WHAT IS EXPECTED » As the answer, give every line of the records that includes the word "computer".

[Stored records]
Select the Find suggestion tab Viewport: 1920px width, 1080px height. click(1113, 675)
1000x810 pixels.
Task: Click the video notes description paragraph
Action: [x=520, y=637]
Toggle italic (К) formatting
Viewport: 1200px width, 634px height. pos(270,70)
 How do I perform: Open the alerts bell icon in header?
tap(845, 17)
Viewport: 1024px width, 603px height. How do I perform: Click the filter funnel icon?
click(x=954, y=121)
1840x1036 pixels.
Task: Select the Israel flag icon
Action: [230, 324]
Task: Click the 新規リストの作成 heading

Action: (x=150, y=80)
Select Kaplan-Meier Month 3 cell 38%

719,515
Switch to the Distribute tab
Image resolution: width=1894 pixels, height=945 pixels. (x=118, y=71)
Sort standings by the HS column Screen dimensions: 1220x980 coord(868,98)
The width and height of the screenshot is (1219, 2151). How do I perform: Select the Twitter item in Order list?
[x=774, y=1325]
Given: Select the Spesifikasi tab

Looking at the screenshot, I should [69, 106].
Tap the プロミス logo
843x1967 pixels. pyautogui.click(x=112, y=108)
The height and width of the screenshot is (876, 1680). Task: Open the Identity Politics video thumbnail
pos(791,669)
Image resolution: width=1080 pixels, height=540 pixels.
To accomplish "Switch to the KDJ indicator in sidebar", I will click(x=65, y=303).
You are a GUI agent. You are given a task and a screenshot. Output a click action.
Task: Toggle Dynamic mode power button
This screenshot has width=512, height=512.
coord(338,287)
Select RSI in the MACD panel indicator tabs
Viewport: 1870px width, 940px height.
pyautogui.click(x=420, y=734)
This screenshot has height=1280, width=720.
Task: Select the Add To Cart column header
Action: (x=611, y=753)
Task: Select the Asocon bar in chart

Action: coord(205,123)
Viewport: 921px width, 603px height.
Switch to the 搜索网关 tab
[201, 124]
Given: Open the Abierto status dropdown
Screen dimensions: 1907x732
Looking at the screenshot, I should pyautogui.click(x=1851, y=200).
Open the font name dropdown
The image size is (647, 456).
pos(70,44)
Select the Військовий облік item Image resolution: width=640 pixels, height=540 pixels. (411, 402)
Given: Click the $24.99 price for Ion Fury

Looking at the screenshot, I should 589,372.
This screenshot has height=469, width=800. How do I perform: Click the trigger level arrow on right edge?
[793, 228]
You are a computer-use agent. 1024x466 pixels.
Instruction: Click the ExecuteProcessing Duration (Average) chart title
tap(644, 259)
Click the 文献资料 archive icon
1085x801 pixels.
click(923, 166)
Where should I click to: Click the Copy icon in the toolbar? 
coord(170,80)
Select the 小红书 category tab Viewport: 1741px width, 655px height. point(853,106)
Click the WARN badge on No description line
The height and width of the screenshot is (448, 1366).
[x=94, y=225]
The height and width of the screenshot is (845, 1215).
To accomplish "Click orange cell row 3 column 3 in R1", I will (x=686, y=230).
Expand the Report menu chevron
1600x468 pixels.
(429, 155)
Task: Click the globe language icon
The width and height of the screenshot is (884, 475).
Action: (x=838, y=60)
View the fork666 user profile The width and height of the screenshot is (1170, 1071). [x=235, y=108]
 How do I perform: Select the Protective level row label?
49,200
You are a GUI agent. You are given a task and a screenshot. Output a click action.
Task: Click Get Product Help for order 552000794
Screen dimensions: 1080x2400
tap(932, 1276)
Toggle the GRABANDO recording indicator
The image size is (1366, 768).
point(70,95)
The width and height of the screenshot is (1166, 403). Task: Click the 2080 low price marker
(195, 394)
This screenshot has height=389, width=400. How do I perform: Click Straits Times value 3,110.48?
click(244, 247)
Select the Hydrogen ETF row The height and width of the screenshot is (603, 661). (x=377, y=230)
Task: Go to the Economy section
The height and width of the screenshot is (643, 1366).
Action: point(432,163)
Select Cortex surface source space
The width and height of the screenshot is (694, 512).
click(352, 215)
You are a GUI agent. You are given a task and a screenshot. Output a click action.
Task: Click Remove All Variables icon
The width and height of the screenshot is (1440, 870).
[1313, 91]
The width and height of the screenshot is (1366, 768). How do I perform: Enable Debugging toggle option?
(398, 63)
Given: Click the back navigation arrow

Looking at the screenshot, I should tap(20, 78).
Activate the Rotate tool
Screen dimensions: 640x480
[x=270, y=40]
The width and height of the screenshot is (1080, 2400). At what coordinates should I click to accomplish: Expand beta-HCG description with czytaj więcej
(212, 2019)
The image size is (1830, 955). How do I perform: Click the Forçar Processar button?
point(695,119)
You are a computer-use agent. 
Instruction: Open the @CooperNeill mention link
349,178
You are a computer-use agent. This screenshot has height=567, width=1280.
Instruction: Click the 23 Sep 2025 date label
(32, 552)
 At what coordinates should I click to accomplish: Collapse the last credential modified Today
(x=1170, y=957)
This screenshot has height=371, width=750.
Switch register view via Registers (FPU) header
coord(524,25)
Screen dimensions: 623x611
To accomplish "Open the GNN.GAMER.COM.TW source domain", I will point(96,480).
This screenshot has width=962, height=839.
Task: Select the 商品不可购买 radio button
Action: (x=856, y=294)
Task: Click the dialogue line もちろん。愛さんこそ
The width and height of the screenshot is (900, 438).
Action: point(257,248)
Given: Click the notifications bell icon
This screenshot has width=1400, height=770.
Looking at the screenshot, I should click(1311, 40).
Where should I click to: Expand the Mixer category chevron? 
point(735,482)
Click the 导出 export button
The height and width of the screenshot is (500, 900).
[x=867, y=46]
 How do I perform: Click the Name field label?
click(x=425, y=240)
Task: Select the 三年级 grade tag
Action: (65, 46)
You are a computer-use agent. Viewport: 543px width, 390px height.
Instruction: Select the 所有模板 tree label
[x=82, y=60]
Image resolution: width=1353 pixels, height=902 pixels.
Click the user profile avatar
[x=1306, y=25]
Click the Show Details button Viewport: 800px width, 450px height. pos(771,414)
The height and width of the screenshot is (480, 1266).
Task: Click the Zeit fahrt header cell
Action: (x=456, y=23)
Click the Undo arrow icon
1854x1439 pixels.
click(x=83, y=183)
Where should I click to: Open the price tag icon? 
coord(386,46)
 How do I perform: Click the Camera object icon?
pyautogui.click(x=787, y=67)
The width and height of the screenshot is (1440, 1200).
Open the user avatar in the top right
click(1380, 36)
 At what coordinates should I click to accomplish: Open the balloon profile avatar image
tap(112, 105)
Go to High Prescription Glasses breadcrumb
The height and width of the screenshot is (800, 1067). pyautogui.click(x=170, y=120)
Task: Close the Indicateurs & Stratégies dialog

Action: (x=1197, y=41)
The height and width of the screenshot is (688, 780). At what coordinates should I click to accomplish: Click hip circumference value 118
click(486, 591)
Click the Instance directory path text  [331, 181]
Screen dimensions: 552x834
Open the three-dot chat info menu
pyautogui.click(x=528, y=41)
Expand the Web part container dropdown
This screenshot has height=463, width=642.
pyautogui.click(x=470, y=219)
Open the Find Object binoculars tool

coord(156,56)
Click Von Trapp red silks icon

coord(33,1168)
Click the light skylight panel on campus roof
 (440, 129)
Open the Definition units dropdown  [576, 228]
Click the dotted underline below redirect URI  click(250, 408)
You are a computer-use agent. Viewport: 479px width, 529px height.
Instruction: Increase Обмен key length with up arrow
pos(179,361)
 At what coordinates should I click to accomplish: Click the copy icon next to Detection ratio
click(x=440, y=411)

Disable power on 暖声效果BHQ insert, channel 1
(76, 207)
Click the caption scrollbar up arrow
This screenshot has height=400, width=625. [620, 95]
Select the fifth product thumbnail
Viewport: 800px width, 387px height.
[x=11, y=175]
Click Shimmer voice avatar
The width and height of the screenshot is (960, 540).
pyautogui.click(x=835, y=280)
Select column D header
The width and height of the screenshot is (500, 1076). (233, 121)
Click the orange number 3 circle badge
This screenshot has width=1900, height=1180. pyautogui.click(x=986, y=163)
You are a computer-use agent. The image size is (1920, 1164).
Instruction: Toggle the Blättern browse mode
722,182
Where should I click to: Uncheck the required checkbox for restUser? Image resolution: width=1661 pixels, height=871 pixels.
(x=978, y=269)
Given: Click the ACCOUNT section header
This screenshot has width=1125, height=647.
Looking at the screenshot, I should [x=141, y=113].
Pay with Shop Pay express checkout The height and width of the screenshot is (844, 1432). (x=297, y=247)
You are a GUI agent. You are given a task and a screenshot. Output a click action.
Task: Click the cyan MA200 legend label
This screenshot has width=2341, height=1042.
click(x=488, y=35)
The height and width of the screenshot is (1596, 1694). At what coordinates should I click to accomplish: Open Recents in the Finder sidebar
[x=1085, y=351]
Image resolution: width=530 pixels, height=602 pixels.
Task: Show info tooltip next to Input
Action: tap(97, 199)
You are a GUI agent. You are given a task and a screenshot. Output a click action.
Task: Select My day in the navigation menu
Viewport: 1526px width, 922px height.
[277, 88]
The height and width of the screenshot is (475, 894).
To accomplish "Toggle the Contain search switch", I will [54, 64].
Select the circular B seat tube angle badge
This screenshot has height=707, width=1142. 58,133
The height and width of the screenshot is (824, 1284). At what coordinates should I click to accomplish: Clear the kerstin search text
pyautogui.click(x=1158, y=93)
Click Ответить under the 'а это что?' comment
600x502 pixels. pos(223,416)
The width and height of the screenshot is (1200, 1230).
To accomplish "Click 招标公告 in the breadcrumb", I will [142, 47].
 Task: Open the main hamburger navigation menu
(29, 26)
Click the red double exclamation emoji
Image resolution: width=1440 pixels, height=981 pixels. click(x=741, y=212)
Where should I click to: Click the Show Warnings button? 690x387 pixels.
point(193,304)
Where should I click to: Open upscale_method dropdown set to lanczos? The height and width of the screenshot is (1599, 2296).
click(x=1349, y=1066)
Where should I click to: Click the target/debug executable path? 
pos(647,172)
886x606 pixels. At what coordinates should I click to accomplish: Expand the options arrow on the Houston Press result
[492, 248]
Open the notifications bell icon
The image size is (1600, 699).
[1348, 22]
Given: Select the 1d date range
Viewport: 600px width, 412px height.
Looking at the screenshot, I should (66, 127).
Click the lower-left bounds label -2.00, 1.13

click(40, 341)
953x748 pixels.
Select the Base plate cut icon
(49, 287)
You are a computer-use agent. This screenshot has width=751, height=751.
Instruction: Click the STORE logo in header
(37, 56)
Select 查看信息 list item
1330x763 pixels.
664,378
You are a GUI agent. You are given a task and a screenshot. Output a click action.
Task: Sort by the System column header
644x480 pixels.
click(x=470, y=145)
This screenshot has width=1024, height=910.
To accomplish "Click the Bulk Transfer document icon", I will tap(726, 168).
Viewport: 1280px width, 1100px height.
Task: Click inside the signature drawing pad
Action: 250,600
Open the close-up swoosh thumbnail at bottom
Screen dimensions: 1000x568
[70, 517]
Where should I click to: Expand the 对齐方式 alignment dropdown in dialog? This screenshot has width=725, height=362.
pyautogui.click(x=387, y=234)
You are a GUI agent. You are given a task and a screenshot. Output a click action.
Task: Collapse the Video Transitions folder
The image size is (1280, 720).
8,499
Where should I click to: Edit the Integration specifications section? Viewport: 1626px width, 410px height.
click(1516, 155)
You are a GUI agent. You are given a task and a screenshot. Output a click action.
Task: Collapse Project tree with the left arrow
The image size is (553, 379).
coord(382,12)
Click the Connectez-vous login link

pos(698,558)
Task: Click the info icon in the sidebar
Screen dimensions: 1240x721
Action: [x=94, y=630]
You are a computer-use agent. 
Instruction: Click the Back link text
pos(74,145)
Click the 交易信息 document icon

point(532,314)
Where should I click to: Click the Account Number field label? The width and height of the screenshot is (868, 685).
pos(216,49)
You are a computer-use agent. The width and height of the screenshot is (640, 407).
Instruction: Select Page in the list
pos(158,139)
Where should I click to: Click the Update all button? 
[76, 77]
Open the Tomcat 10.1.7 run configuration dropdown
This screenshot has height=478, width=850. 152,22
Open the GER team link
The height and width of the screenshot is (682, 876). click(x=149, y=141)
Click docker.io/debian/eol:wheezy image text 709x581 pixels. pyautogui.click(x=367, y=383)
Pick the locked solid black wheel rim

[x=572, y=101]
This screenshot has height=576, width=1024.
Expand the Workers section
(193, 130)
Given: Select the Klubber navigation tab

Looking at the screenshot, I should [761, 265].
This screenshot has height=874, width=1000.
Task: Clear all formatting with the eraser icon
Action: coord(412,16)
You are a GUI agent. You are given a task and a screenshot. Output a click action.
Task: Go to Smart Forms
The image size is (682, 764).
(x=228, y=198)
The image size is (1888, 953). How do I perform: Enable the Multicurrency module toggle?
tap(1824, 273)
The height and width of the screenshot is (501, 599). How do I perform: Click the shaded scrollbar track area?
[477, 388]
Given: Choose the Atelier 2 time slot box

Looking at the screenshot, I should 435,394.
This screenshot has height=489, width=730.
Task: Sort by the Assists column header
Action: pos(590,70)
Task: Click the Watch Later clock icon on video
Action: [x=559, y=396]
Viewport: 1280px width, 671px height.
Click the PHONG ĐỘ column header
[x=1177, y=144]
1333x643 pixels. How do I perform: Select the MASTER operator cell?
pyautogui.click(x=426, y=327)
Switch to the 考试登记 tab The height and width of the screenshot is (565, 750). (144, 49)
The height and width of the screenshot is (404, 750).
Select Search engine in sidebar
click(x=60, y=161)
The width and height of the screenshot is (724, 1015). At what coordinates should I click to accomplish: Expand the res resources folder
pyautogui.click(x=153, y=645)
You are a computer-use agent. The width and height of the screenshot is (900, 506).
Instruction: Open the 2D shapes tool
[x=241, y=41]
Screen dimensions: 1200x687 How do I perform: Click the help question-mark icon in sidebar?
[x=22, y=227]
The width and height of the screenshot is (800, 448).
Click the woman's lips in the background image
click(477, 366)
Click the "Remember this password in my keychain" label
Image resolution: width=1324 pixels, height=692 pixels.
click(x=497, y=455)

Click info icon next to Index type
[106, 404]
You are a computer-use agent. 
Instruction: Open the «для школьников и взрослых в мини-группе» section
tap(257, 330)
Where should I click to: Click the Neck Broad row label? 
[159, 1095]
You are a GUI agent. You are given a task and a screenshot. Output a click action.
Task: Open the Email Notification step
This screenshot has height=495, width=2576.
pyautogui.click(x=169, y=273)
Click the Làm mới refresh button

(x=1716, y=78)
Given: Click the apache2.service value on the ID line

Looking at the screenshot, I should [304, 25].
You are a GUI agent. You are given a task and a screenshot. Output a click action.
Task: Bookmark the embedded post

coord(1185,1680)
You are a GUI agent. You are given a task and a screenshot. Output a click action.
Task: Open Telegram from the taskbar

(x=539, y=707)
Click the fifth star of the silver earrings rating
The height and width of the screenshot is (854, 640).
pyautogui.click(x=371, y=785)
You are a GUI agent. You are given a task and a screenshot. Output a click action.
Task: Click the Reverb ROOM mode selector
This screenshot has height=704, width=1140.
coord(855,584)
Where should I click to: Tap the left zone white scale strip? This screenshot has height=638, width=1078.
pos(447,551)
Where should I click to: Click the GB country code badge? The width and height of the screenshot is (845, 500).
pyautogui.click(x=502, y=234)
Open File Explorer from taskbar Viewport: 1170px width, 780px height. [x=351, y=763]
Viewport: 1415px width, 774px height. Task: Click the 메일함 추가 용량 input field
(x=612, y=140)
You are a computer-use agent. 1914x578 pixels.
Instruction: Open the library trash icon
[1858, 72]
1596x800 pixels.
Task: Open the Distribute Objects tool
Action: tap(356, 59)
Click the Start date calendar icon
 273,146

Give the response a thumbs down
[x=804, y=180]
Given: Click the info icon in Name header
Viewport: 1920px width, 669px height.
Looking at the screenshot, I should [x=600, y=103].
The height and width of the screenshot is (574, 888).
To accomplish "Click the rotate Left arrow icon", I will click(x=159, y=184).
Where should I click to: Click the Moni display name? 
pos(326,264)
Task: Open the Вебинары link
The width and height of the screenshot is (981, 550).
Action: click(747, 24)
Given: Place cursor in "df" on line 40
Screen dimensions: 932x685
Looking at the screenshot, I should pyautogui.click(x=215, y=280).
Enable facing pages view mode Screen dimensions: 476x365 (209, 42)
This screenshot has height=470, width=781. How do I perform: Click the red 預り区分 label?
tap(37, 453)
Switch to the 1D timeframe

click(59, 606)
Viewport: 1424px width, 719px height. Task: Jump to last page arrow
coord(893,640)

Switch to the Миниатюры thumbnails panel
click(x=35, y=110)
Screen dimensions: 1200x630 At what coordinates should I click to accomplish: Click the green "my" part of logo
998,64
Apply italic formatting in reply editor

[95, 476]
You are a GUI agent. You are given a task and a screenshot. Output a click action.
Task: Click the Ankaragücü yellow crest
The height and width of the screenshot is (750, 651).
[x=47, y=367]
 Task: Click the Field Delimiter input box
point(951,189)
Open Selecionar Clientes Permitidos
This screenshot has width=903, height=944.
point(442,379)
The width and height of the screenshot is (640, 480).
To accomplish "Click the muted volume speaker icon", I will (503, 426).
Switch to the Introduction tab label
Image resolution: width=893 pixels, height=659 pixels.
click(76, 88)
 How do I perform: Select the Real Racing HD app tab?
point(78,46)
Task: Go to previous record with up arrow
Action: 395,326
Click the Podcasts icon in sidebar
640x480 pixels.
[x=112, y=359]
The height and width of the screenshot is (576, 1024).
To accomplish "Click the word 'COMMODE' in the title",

WRITTEN SOLUTION »
You are a computer-use agent. 1024x466 pixels.
You are a computer-use agent. 
You are a computer-use agent. This screenshot has height=567, width=1280.
You are a computer-use agent. Viewport: 543px width, 390px height.
You are a computer-use agent. Viewport: 479px width, 529px height.
You are a computer-use agent. The image size is (1920, 1164).
You are a computer-use agent. This screenshot has width=751, height=751.
You are a computer-use agent. 
You are a computer-use agent. The width and height of the screenshot is (640, 407).
You are a computer-use agent. The width and height of the screenshot is (900, 506).
You are a computer-use agent. 
You are a computer-use agent. 1914x578 pixels.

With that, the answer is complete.